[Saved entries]
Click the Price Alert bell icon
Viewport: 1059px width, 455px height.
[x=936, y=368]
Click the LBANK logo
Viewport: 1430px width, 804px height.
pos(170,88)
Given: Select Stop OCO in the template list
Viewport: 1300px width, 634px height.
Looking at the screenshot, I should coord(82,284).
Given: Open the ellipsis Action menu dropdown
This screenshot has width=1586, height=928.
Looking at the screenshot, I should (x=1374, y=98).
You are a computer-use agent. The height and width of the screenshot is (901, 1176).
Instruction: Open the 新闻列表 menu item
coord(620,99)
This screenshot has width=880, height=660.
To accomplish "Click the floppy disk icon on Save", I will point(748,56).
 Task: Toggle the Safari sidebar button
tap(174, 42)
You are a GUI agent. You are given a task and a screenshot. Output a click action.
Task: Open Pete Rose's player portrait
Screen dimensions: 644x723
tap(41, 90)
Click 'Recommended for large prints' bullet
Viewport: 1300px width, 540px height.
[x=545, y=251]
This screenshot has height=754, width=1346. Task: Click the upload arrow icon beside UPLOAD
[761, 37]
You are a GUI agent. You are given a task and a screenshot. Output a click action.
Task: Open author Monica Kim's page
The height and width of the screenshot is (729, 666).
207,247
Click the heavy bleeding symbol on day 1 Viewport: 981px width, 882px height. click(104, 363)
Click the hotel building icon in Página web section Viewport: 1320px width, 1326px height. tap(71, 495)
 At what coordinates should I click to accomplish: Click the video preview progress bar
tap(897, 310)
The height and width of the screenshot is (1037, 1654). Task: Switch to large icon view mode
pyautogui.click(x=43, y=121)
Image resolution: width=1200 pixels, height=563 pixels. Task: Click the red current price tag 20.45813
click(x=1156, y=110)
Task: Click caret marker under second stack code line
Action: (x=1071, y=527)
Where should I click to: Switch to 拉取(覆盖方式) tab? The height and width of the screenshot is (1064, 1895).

• [Prompt]:
Return the records in full. Omit nothing.

• [Your response]:
Click the Price Alert bell icon
Viewport: 1059px width, 455px height.
[x=936, y=368]
Click the LBANK logo
Viewport: 1430px width, 804px height.
pos(170,88)
Given: Select Stop OCO in the template list
Viewport: 1300px width, 634px height.
Looking at the screenshot, I should coord(82,284).
Given: Open the ellipsis Action menu dropdown
This screenshot has width=1586, height=928.
Looking at the screenshot, I should (x=1374, y=98).
You are a computer-use agent. The height and width of the screenshot is (901, 1176).
Instruction: Open the 新闻列表 menu item
coord(620,99)
This screenshot has width=880, height=660.
To accomplish "Click the floppy disk icon on Save", I will point(748,56).
 Task: Toggle the Safari sidebar button
tap(174, 42)
You are a GUI agent. You are given a task and a screenshot. Output a click action.
Task: Open Pete Rose's player portrait
Screen dimensions: 644x723
tap(41, 90)
Click 'Recommended for large prints' bullet
Viewport: 1300px width, 540px height.
[x=545, y=251]
This screenshot has height=754, width=1346. Task: Click the upload arrow icon beside UPLOAD
[761, 37]
You are a GUI agent. You are given a task and a screenshot. Output a click action.
Task: Open author Monica Kim's page
The height and width of the screenshot is (729, 666).
207,247
Click the heavy bleeding symbol on day 1 Viewport: 981px width, 882px height. click(104, 363)
Click the hotel building icon in Página web section Viewport: 1320px width, 1326px height. tap(71, 495)
 At what coordinates should I click to accomplish: Click the video preview progress bar
tap(897, 310)
The height and width of the screenshot is (1037, 1654). Task: Switch to large icon view mode
pyautogui.click(x=43, y=121)
Image resolution: width=1200 pixels, height=563 pixels. Task: Click the red current price tag 20.45813
click(x=1156, y=110)
Task: Click caret marker under second stack code line
Action: (x=1071, y=527)
Where should I click to: Switch to 拉取(覆盖方式) tab? The height and width of the screenshot is (1064, 1895).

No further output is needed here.